### Available data
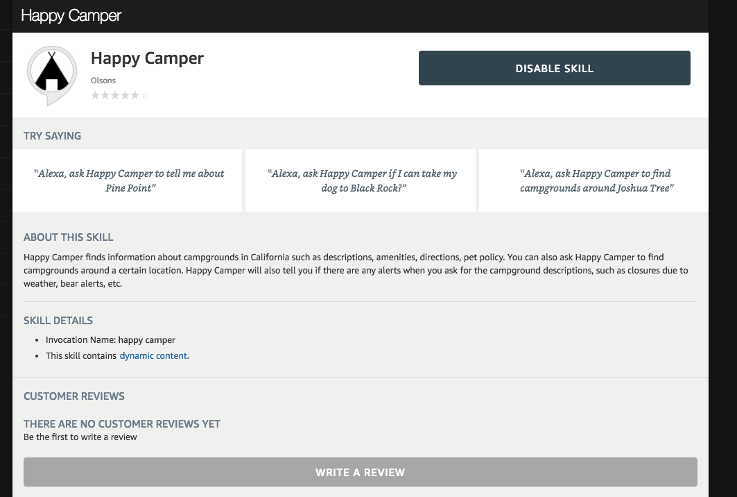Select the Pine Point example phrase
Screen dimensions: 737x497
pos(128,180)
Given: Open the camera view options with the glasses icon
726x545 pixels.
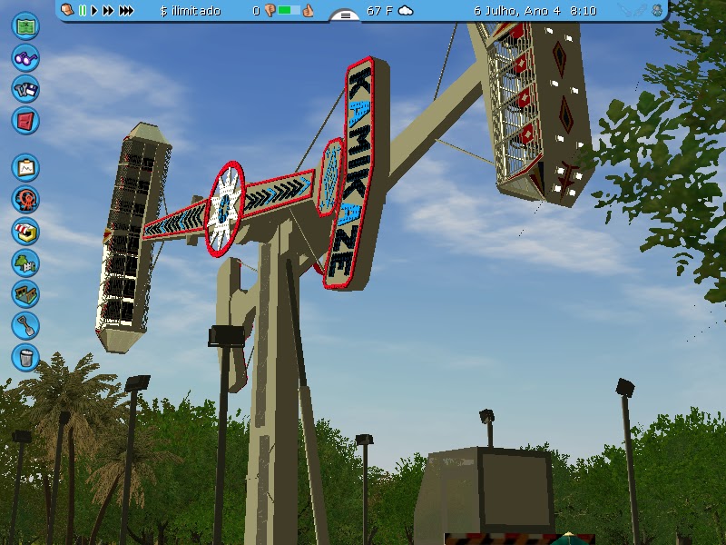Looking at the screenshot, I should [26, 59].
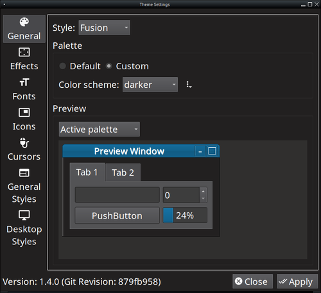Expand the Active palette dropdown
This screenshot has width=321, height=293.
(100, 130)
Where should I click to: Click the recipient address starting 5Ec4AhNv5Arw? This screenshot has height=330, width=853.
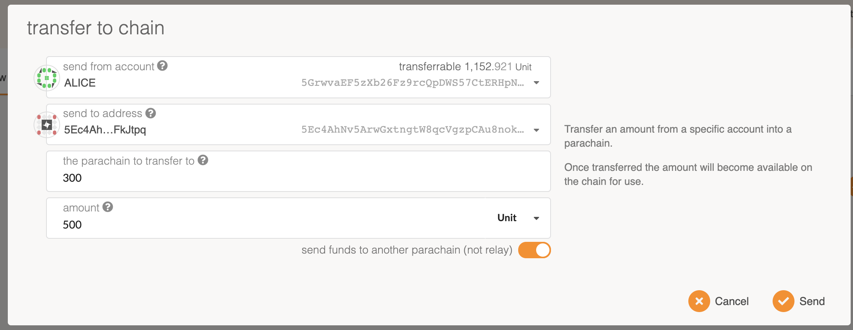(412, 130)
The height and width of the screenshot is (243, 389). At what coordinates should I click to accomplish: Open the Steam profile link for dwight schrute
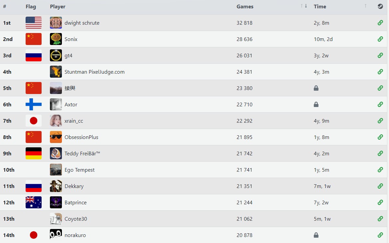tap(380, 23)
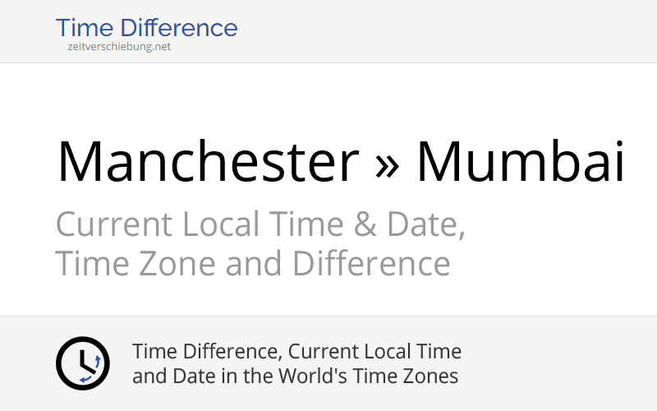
######
→ What is expected
Could you write out verbatim only those lines that run from the line containing "The height and" through the end of the listing above, both included, without the pictures?

→ Exercise response
The height and width of the screenshot is (243, 389). At what coordinates should I click to accomplish: Open the Steam profile link for dwight schrute
tap(380, 23)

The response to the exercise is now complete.